- **Your assignment**
I'd like the full listing transcribed exactly, with no images included.

::::::

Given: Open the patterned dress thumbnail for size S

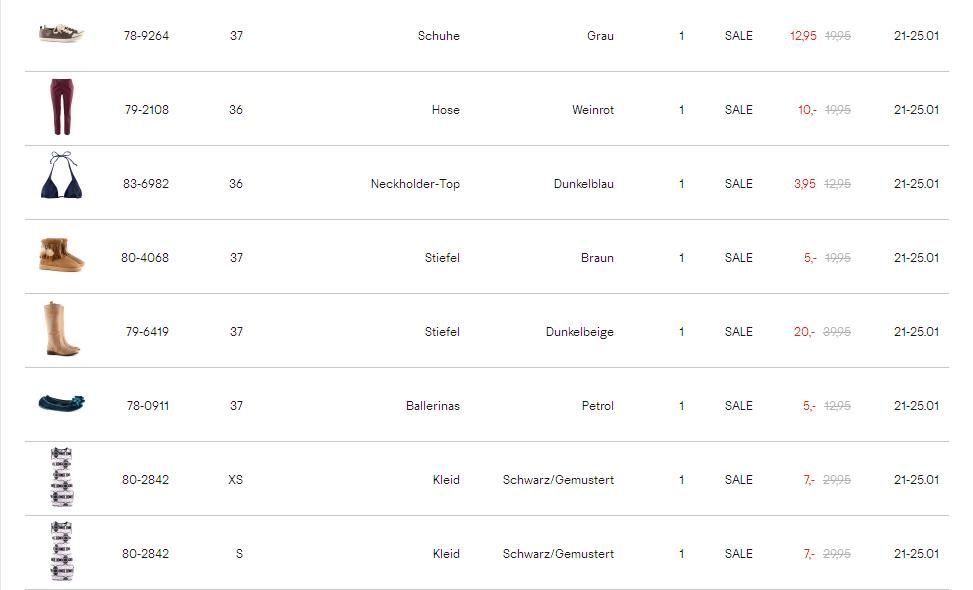Looking at the screenshot, I should pos(61,552).
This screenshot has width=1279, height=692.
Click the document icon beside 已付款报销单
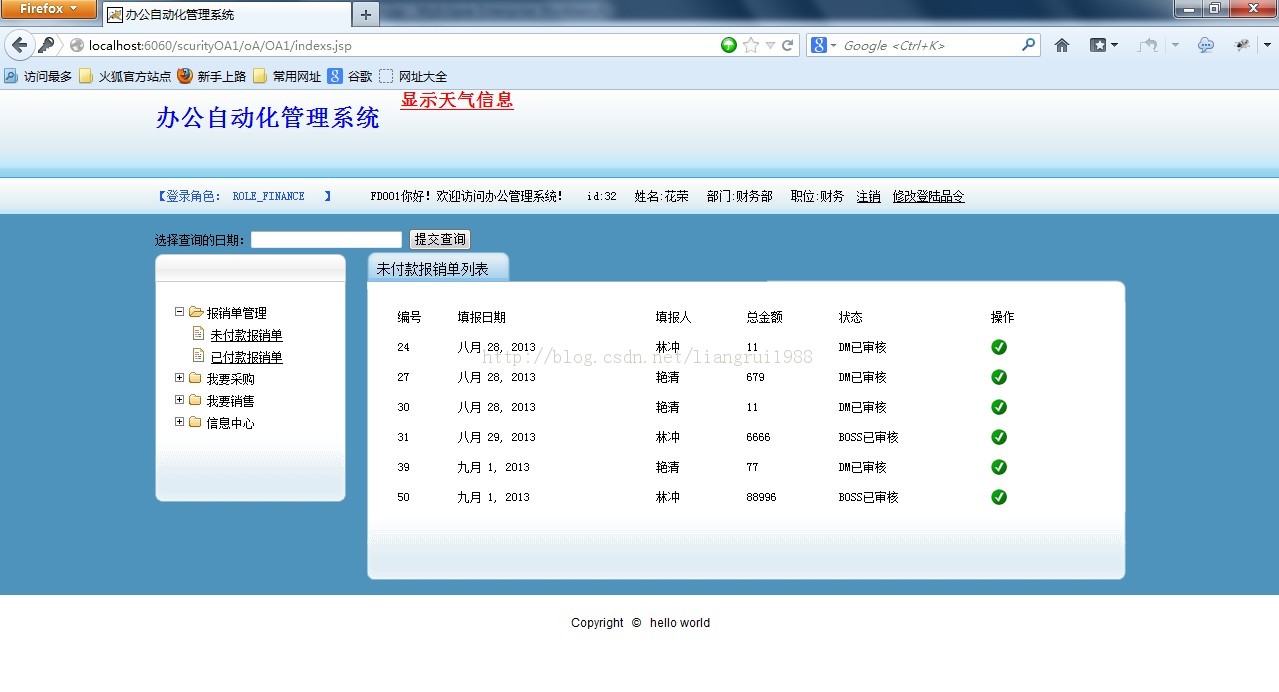(198, 356)
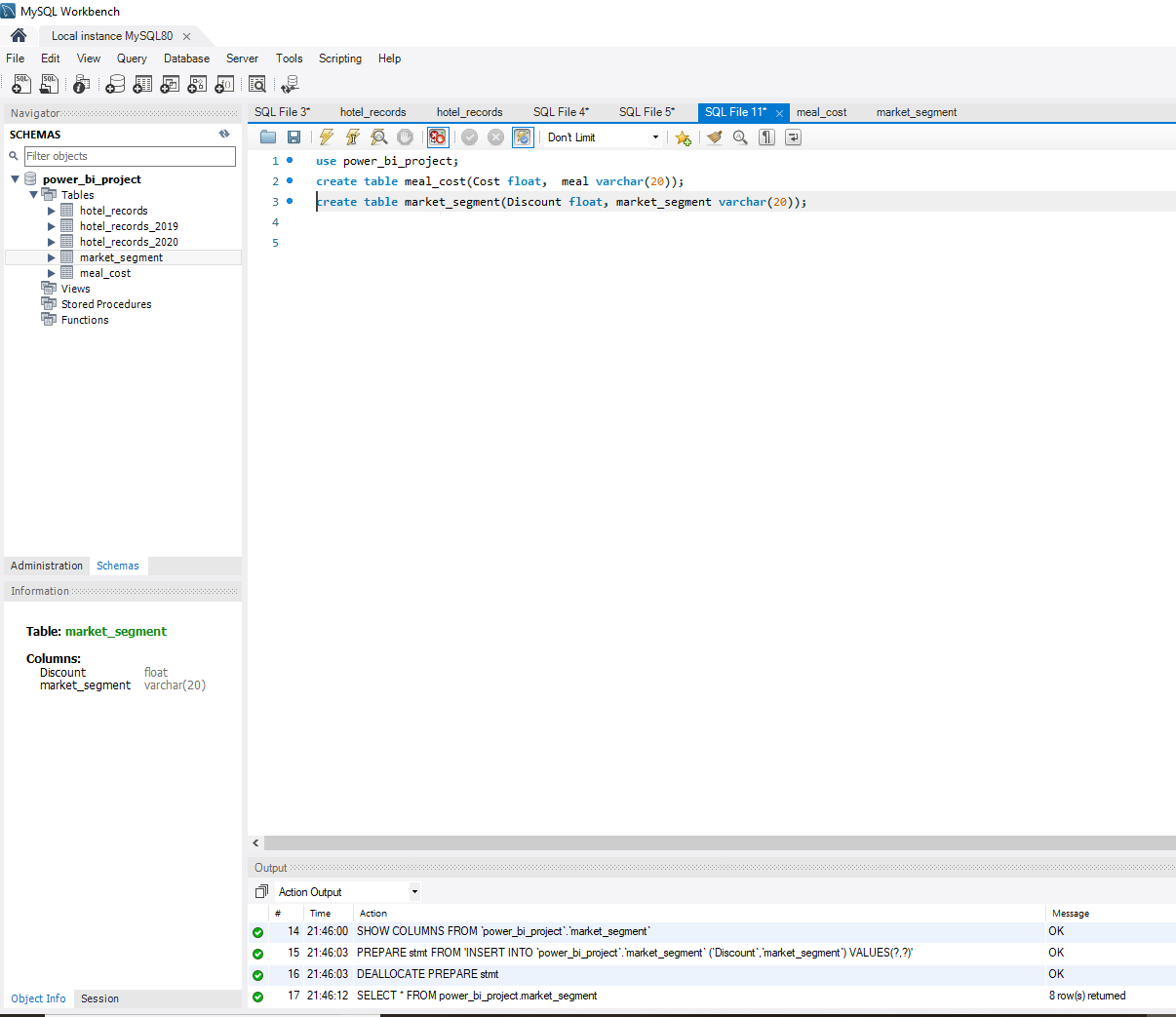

::::::

- **Your solution**
Given: Open the patterned dress thumbnail for size S

Looking at the screenshot, I should pos(61,552).
This screenshot has width=1279, height=692.
Click the document icon beside 已付款报销单
(198, 356)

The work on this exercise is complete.